Aunque estas empresas basan su negocio en la explotación sostenible y los árboles son cortados para su aprovechamiento, también es posible compensar el CO2 emitido plantando árboles dedicados a reforestación que, en principio, jamás serán talados.

Segunda opción: la inversión en energías limpias
“Cero CO2” es un proyecto impulsado por la Fundación Ecodes y Accionatura que consiste en un plan global de concienciación para que la gente calcule, reduzca y, llegado el caso, compense sus emisiones de CO2 comprando una serie de packs con una gran visión comercial. Además de tres packs básicos para compensar emisiones en mayor o menor medida, existen packs de regalo para compensar emisiones de un cumpleaños, una boda, un viaje... El dinero recaudado es invertido bien en proyectos de reforestación o bien en proyectos de energías renovables, fundamentalmente en América del Sur, para evitar la quema de combustibles fósiles.

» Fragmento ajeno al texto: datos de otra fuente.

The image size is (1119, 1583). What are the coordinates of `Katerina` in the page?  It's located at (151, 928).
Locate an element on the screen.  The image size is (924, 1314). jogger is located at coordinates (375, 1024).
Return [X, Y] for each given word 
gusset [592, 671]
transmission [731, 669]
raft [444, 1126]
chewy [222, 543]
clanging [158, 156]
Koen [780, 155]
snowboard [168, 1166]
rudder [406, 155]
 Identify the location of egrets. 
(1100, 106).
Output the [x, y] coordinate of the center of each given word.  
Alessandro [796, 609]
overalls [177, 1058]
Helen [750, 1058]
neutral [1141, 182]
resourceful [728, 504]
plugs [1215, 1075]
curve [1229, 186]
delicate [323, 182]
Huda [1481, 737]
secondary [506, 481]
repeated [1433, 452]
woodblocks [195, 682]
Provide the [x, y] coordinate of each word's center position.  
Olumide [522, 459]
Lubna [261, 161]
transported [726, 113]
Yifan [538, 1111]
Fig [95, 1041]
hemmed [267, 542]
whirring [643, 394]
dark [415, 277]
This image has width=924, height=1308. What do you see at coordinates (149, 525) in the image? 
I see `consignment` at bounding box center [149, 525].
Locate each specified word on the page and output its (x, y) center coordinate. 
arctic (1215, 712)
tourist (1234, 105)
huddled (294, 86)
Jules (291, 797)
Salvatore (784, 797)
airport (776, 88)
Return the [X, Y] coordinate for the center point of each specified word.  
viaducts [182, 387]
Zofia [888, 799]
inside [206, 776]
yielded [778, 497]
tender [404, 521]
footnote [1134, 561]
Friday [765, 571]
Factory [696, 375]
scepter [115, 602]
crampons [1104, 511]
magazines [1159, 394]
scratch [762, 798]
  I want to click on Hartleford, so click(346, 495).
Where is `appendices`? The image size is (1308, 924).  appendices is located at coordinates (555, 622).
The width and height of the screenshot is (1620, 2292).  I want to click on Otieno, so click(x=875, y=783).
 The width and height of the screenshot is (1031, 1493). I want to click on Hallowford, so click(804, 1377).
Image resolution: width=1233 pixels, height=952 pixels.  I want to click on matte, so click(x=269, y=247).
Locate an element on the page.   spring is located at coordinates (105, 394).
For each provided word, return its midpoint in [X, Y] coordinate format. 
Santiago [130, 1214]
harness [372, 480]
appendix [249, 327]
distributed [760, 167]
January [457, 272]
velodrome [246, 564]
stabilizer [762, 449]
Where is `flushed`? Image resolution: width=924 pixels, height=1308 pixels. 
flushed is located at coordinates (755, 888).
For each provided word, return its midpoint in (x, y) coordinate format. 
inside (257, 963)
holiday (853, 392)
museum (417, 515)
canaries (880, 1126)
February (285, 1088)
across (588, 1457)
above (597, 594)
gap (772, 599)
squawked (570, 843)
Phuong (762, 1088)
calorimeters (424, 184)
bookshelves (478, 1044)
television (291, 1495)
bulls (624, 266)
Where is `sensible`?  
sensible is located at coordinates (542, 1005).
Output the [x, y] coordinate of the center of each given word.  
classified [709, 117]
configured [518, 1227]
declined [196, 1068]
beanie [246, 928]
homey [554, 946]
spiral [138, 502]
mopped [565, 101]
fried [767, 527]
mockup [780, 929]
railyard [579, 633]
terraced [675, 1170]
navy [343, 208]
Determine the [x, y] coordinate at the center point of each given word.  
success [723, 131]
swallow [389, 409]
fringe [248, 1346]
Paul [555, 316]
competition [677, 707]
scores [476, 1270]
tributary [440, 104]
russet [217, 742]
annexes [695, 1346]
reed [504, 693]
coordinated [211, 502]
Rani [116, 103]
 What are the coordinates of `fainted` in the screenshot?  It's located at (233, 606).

La ventaja de este modelo es que ofrece una mayor compensación por euro invertido en el proceso que la plantación de árboles, y que además no sólo revierte su beneficio en la naturaleza sino que ayuda a las poblaciones de ese entorno.

Personalmente he usado ambas formas de compensación de CO2 dependiendo de la magnitud de la misma. Si es pequeña, es más sencillo plantar un árbol (por ejemplo, compensar la visitas a mi blog), para varias toneladas lo mejor es invertir en energías limpias.